Berlin. . Nach dem Gold der deutschen Freistil-Staffel um Paul Biedermann gab es bei der Heim-Europameisterschaft in Berlin riesige Begeisterung. Dennoch war es das schlechteste EM-Ergebnis in einem nicht-olympischen Jahr seit der Wiedervereinigung.

Im Berliner Velodrom, in dem sonst die besten Bahnradfahrer der Welt in den Steilkurven ihre Runden drehen, schwappte am Samstag die Stimmung in einer ganz anderen Sportart über. Als Paul Biedermann bei den Schwimm-Europameisterschaften im mobilen Becken das deutsche 4x200-Meter-Quartett zum Gold führte, standen die Zuschauer auf den Stühlen und schrien ihre Begeisterung heraus. Noch 50 Meter vor dem Ziel lag Biedermann genau eine Sekunde hinter dem russischen Schluss-Schwimmer zurück. „Als ich ins Becken gesprungen bin, wusste ich schon, den schnappe ich mir noch”, erzählte Biedermann, der bereits im Einzel über 200 Meter die Silbermedaille gewonnen hatte.

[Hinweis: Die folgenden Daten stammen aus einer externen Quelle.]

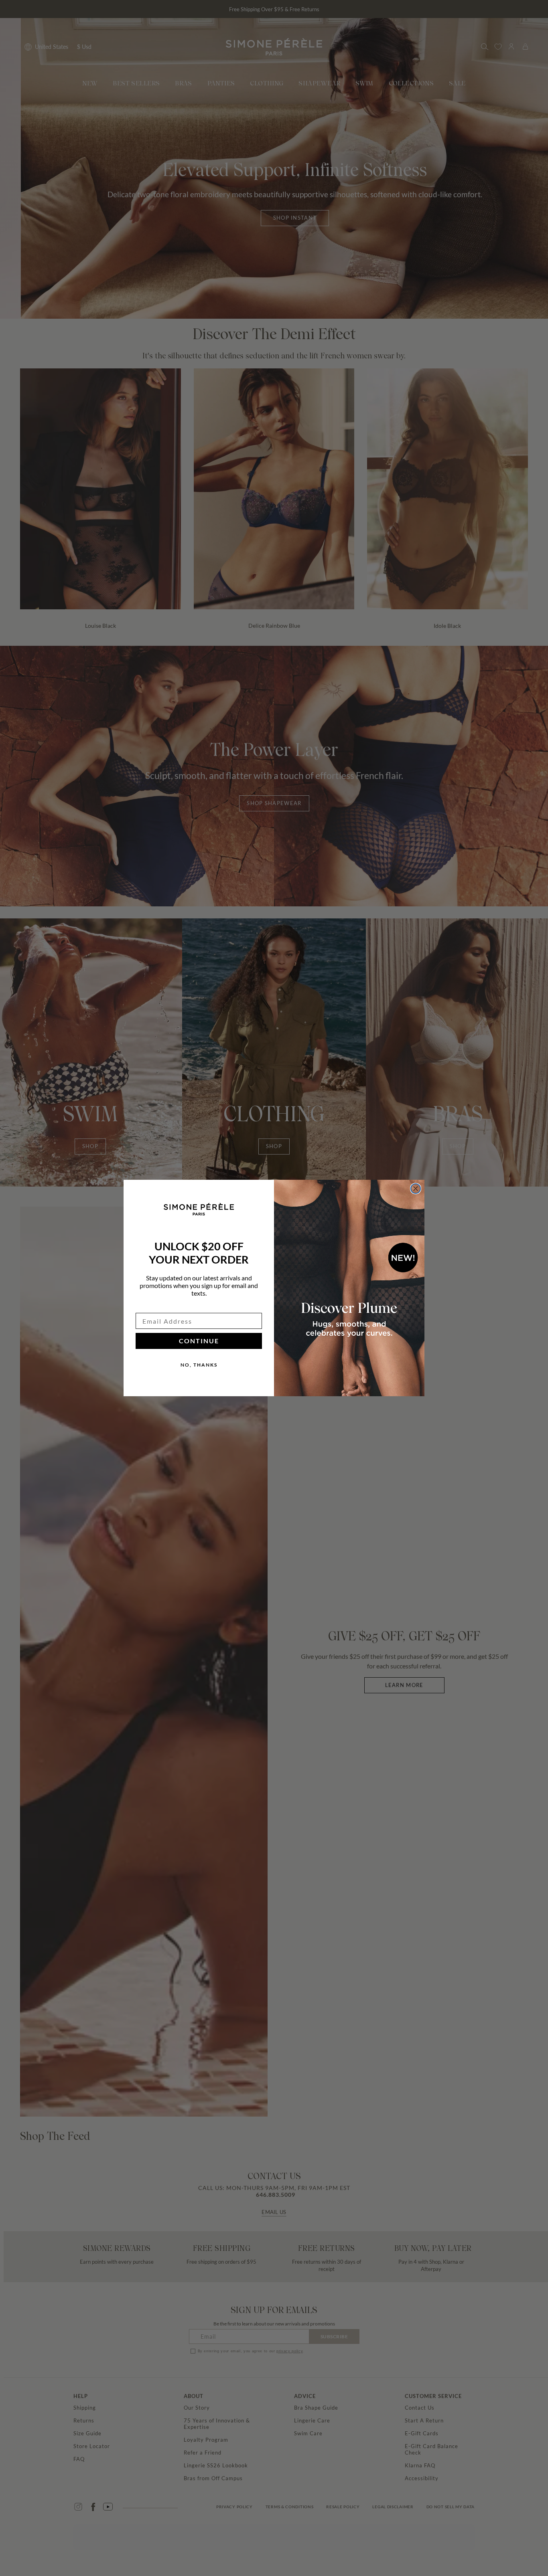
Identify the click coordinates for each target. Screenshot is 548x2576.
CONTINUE (199, 1341)
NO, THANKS (199, 1365)
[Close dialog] (415, 1188)
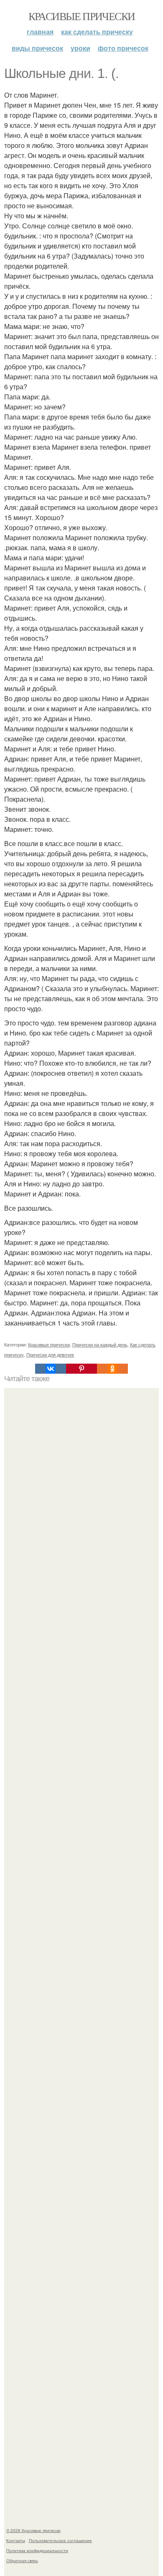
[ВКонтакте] (50, 1369)
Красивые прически (81, 16)
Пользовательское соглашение (60, 2540)
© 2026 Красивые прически (33, 2530)
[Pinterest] (81, 1369)
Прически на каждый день (99, 1344)
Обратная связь (22, 2560)
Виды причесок (37, 48)
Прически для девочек (50, 1354)
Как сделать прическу (97, 31)
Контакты (15, 2540)
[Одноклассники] (112, 1369)
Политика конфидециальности (37, 2550)
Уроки (80, 48)
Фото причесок (123, 48)
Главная (40, 31)
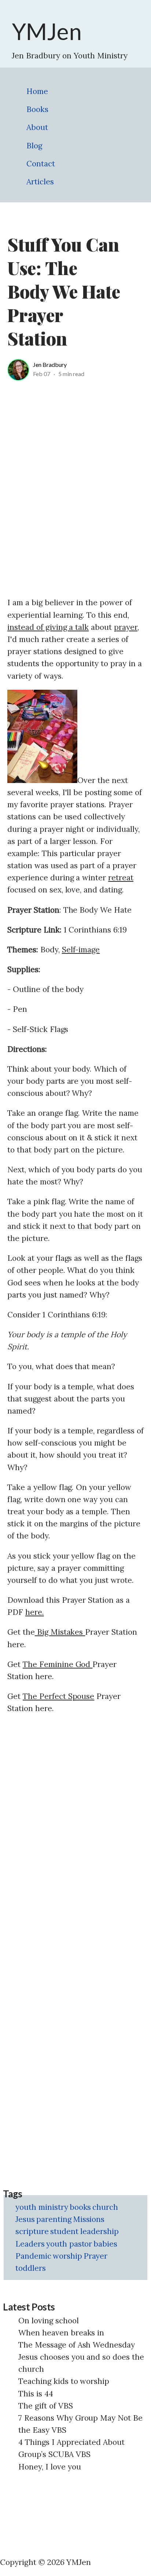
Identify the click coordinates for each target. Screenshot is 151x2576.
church (105, 2207)
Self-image (81, 950)
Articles (40, 182)
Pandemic (33, 2256)
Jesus (25, 2219)
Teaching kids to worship (63, 2381)
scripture (32, 2231)
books (80, 2207)
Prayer (96, 2256)
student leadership (84, 2231)
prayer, (126, 627)
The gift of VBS (45, 2406)
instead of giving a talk (48, 627)
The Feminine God (58, 1664)
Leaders (30, 2244)
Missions (89, 2219)
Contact (40, 164)
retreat (120, 878)
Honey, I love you (49, 2467)
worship (67, 2256)
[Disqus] (75, 1814)
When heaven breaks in (61, 2333)
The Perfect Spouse (58, 1696)
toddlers (30, 2268)
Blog (34, 146)
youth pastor (69, 2244)
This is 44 (35, 2394)
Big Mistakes (60, 1632)
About (37, 127)
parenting (53, 2219)
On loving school (48, 2321)
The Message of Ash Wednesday (76, 2345)
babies (105, 2244)
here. (34, 1612)
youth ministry (41, 2207)
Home (37, 91)
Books (37, 109)
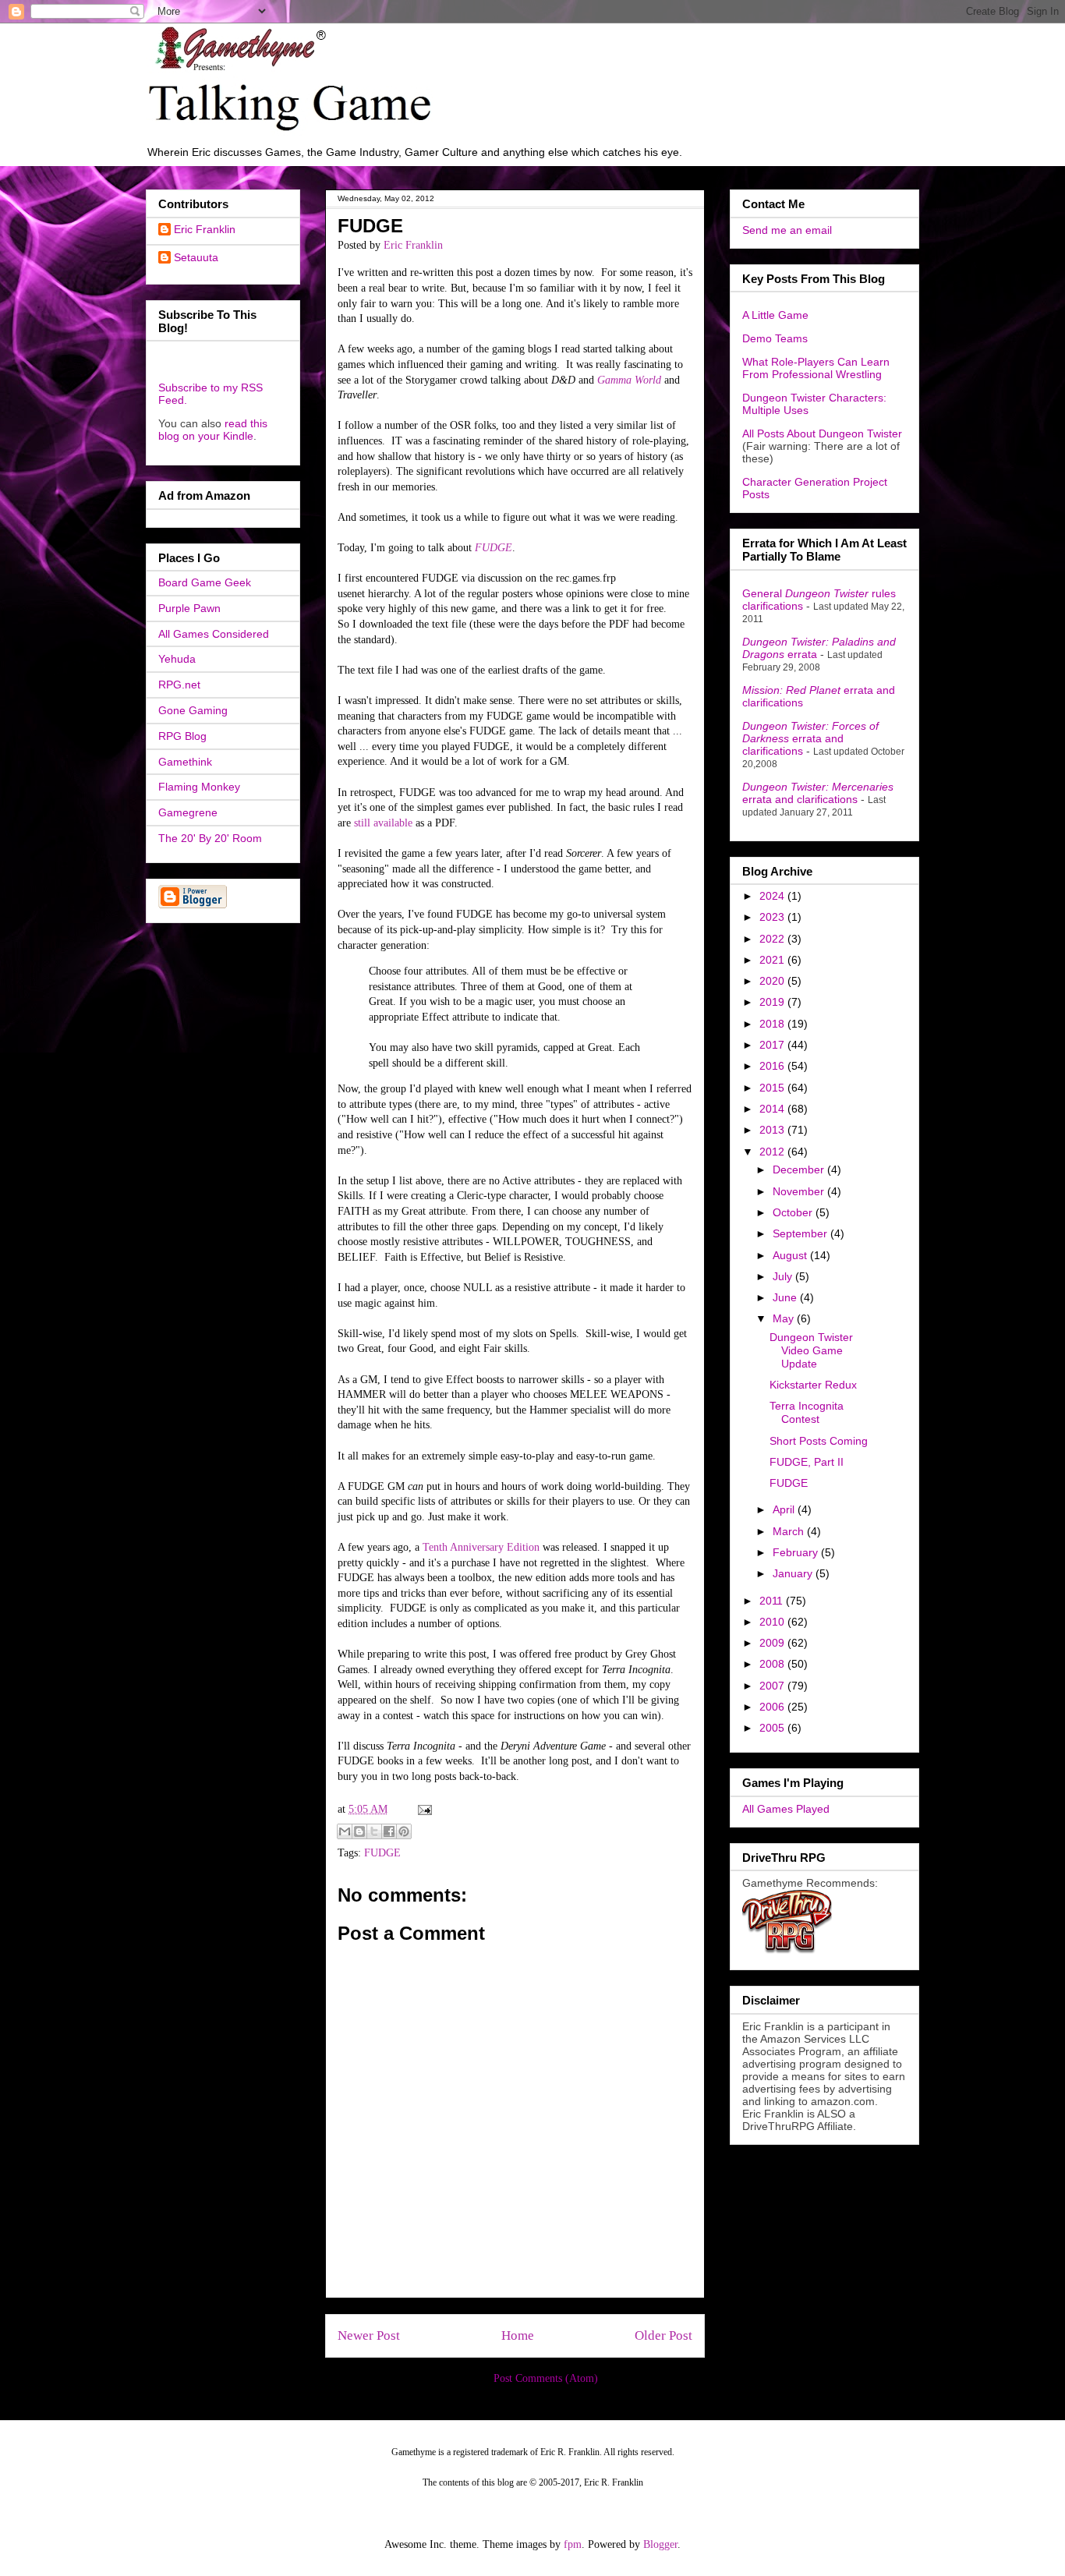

Über 100 Meter Freistil hatte Biedermann auf seinen Start verzichtet, obwohl er auch auf dieser Strecke zu den Favoriten zählte. Nicht jeder hatte diese Entscheidung verstanden. „Die Leute sollten beginnen, mir zu vertrauen”, erklärte Biedermann am Samstagabend mit eine Prise Genugtuung in der Stimme. „Ich bin alt genug, um zu wissen, was gut für mich ist. Und ich habe nach den drei Einzel-Rennen über 200 Meter Freistil diese zwei Tage Pause benötigt.”

Einen Tag später scheiterte Biedermann jedoch bei dem Versuch, die deutsche Bilanz auch in der abschließenden Lagen-Staffel zu verbessern. Es reichte nur zu Platz vier, so dass am Ende für die deutschen Beckenschwimmer nur sechs Medaillen (2-3-1) heraussprangen. Es war das schlechteste EM-Ergebnis in einem nicht-olympischen Jahr seit der Wiedervereinigung.

Auch interessant

Chef-Bundestrainer Henning Lambertz hatte vor den Titelkämpfen zwischen sechs und acht Medaillen prognostiziert. Das Soll wurde so eben erfüllt, doch es zeugt auch davon, wie weit die deutschen Beckenschwimmer derzeit hinter der europäischen und erst recht hinter der Weltspitze zurück sind. Vor zwölf Jahren gab es schon einmal eine Heim-WM in Berlin. Damals landete Deutschland im Medaillenspiegel der Beckenschwimmer auf Rang eins mit 22 Medaillen (10-7-5). Diesmal reichte es nur zu Platz acht. Herausragend waren die britischen Schwimmer, die 24 Edelplaketten(9-7-8) holten.

Frauen bleiben ohne Medaille

Besonders groß ist der Leistungsrückgang bei den Frauen. Alle sechs deutschen Medaillen wurden von den Männern gewonnen. Der Ausdruck vom schwachen Geschlecht trifft ausnahmsweise zu. Nachdem die früher so erfolgreichen Freistil-Staffeln mangels Konkurrenzfähigkeit erst gar nicht gemeldet worden waren, enttäuschte auch noch das Lagen-Quartett, das als Neunte das Finale verpasste.

Bundestrainer Lambertz kannte vorher die Schwachstellen und leitete deswegen Maßnahmen wie die Gründung eines Perspektivteams ein. Bis 2016 in Rio und spätestens bis 2020 in Tokio sollen die Talente den Abstand zur Weltspitze verkürzen. Es ist ein weiter Weg.